There is a line of thinking that pervades and pollutes the discussions of many sporting events, and it goes something like this: “You can’t let LeBron James/Derek Jeter/Lionel Messi beat you. You have to force someone else to beat you.” It’s a flawed strategy for a number of reasons, but it’s even more problematic when you realize that this same mentality could be applied to information security.
Let’s look at this line of thinking bit by bit. The general reasoning behind this premise is that in order to give yourself the best chance of winning a given contest–especially if you’re at either a real or perceived disadvantage–you need to take away your opponent’s greatest strength. In the sports world, this means putting your best defender on the other team’s most dangerous scorer and trying to take him out of the game. Think of LeBron James deciding that he was going to check Russell Westbrook or Paul Pierce man-to-man and that his man just wasn’t going to score, period.
But there are a couple of problems with that plan. For one, even though James is one of the premier defenders in the league, devoting that kind of mental and physical energy to locking down one player for 48 minutes could have a detrimental effect on his offensive output, putting his team at a disadvantage. And, if James only is guarding one player, that means that there are likely lesser defenders checking other players who may benefit from the lack of attention from James and have a big offensive game.
Coaches who employ this game plan essentially are betting that the other players on the opponent’s team, collectively, aren’t good enough to make up the difference if the star is taken out of the game. Sometimes it works, and sometimes it doesn’t. But when it doesn’t, the coach can simply say, “Listen, we shut down their best player, but Player X just got hot. It happens. But I’ll take my chances that Player X won’t go 14-for-18 again.”
TV sports analysts love this strategy because it sounds logical and it gives them the opportunity to talk about how Player X is really underrated and his Player Efficiency Rating is in the top 10 percent of all power forwards drafted in the third round or later from Big 10 schools since 1992.
Sure, but you still lost and there aren’t any points for losing with the right strategy or losing while four out of five Tim Leglers agree with your decision.
Now apply this line of thinking to security, where you’re focused on defending against the LeBron James of attackers: the state-sponsored hacker. Defeating targeted attacks from groups in China, Iran, Syria and other hostile nations is a priority for many organizations right now, government agencies and private-sector companies alike. Stories about foreign hacking crews making off with invaluable IP or state secrets abound. Just as coaches review game tape of upcoming opponents, security teams devote considerable time and resources to understanding the tactics and tools that these groups are using and how they’re employing them.
“Are we vulnerable to the kind of browser-based attacks that this Chinese group is using?” they ask. “Can we stop our users from opening malicious PDFs? Are there persistent attackers inside our network right now and how can we find them if they’re here?”

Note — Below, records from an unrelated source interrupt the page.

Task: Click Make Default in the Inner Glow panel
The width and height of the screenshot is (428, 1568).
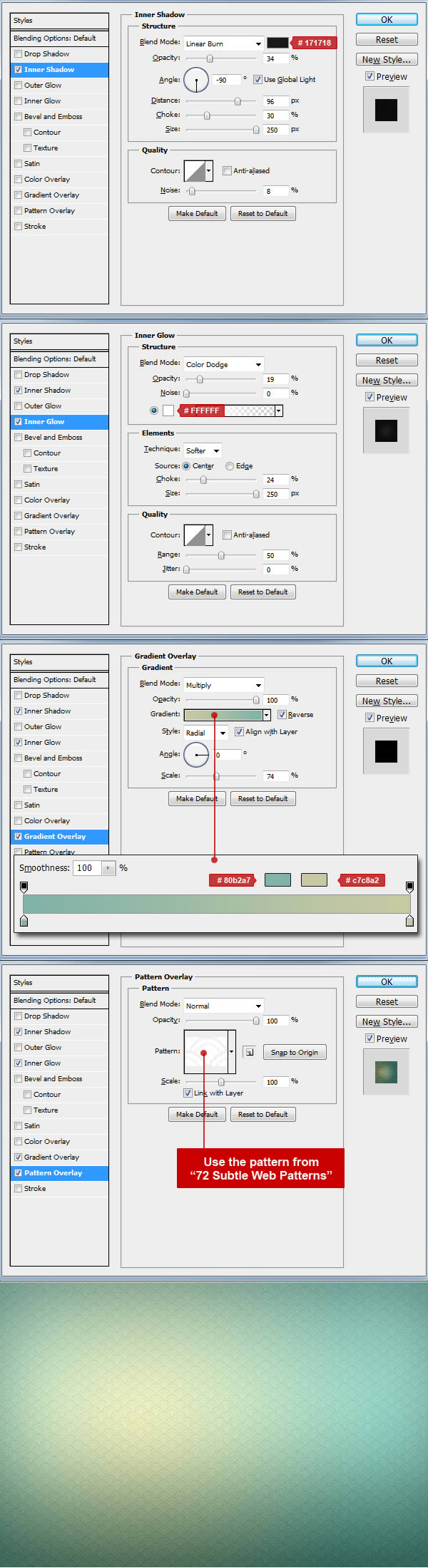Action: coord(197,592)

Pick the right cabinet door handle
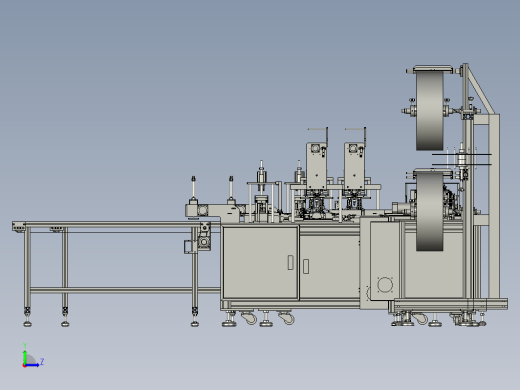click(306, 266)

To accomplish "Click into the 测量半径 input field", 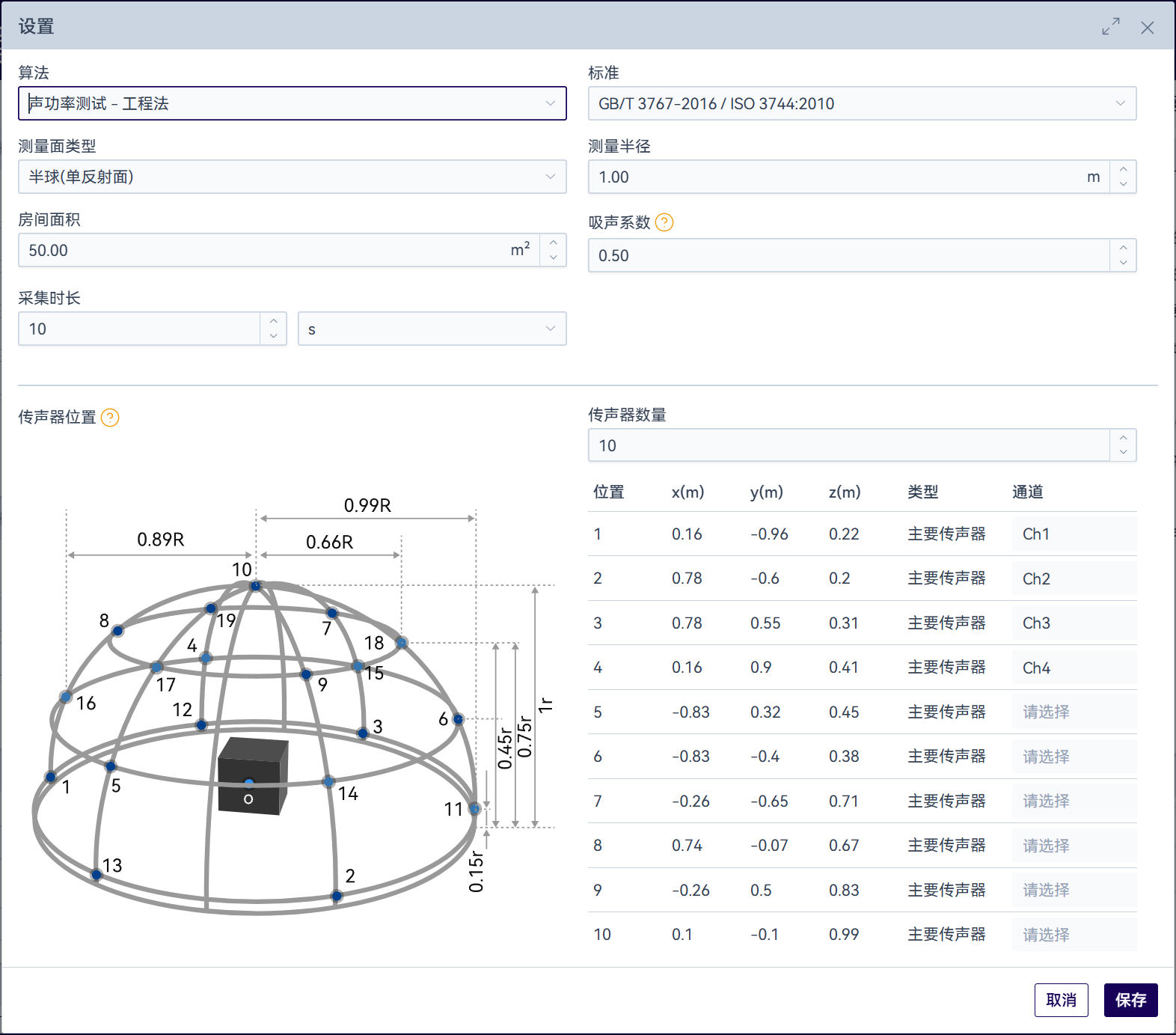I will [838, 177].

The number of organizations that truly are at risk from high-level state-sponsored attackers is likely relatively small, but, like arm-chair sports analysts, I have heard some analysts suggest that virtually every organization needs to act as if it’s a target for these crews and defend accordingly. The thinking here, apparently, is that if you employ the kind of defenses and policies necessary to defeat the best and most advanced attackers, you’ll prevent the other team’s best player from beating you, and perhaps, stop some of the lesser players in the process.

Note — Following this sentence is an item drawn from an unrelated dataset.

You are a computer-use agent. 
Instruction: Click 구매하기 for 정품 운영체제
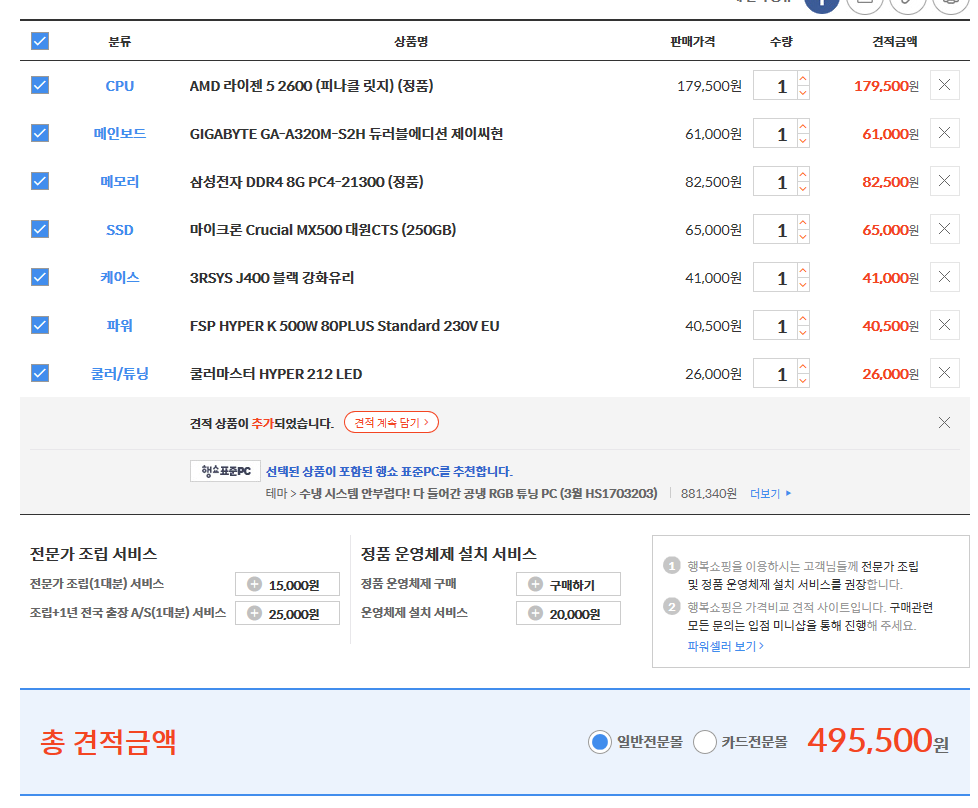pos(568,585)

In both cases, sports and security, this strategy assumes that the defender actually has the ability to stop the star player. That’s not always true in sports, and it’s certainly not a given in security, either. Just because you know what play the other team is going to run doesn’t mean you can prevent it from succeeding. Everyone on earth knew that John Stockton and Karl Malone were going to run the pick-and-roll 35 times a night, and yet no one could stop it. Stockton and Malone went to the Hall of Fame on that play.

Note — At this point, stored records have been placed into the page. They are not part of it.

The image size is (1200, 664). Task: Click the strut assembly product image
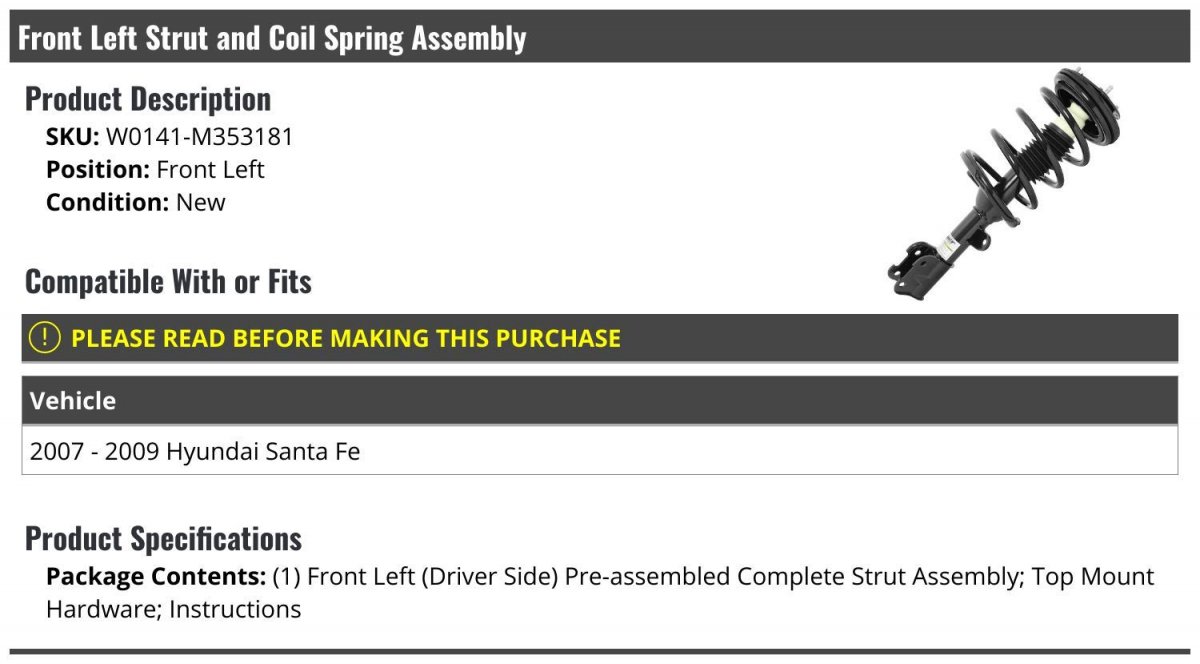tap(1000, 185)
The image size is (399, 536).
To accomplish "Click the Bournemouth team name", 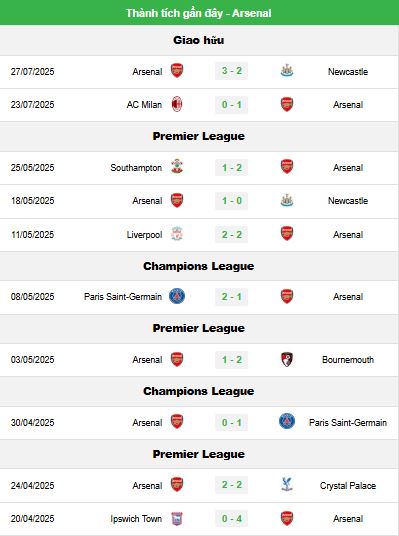I will coord(348,360).
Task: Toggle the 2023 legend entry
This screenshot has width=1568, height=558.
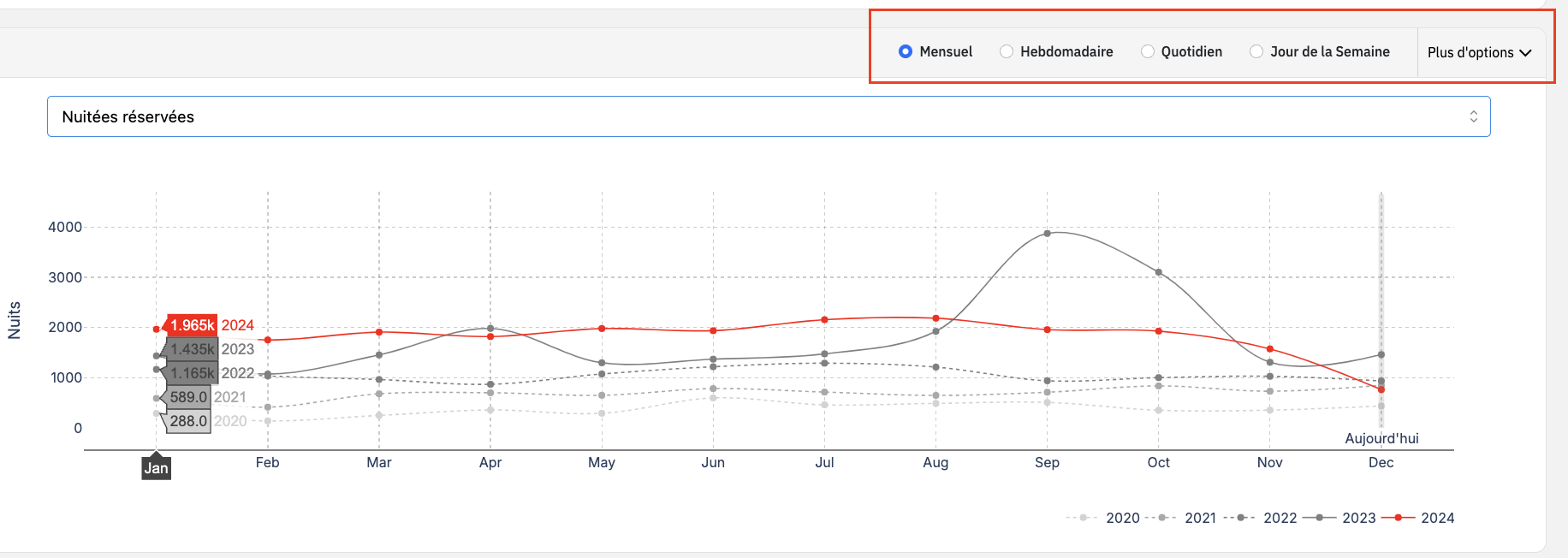Action: pos(1358,518)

Right now, state-sponsored attackers are the Stockton and Malone of hacking. They seem to win at will, even when the defenders know what play is coming. (Although, unlike in sports, we never hear about the attackers’ losses; just their wins.) Studying their tactics and tools certainly is worthwhile, given that many of those same techniques are used by lower-level hackers.
But focusing on the all-powerful Chinese hacker at the expense of defending against more commonplace, yet still effective, threats such as phishing, malicious email attachments and drive-by downloads that often compromise even sophisticated organizations can be a mistake.
A loss is a loss, regardless of who beats you and how they do it.